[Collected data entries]
[Start of section]
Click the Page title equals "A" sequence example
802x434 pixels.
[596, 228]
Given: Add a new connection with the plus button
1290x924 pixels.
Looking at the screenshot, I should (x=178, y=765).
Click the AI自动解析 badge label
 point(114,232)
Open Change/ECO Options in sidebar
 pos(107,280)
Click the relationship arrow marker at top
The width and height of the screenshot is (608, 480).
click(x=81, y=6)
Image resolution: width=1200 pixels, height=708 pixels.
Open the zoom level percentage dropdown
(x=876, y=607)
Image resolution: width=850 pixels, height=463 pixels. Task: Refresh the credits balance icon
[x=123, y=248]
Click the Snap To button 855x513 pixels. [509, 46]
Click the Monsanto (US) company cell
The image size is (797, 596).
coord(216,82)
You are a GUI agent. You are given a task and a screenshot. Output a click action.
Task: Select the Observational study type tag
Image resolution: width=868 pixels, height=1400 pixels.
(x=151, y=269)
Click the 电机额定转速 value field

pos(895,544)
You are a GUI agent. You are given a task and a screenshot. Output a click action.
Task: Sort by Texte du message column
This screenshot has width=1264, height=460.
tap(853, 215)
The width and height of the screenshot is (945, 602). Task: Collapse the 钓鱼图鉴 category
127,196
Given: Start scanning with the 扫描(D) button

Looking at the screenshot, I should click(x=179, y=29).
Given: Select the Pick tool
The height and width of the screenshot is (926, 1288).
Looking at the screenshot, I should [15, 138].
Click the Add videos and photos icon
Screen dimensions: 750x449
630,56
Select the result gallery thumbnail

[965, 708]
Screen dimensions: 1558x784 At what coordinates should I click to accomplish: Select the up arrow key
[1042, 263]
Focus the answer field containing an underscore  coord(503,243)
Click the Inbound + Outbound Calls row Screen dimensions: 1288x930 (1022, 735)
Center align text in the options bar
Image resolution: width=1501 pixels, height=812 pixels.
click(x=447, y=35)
[End of section]
What to produce: Please copy the lines above from the line with "1290x924 pixels." up to and including the line with "Task: Select the Observational study type tag", exactly as written and with nothing else.

Task result:
1290x924 pixels.
Looking at the screenshot, I should (x=178, y=765).
Click the AI自动解析 badge label
 point(114,232)
Open Change/ECO Options in sidebar
 pos(107,280)
Click the relationship arrow marker at top
The width and height of the screenshot is (608, 480).
click(x=81, y=6)
Image resolution: width=1200 pixels, height=708 pixels.
Open the zoom level percentage dropdown
(x=876, y=607)
Image resolution: width=850 pixels, height=463 pixels. Task: Refresh the credits balance icon
[x=123, y=248]
Click the Snap To button 855x513 pixels. [509, 46]
Click the Monsanto (US) company cell
The image size is (797, 596).
coord(216,82)
You are a GUI agent. You are given a task and a screenshot. Output a click action.
Task: Select the Observational study type tag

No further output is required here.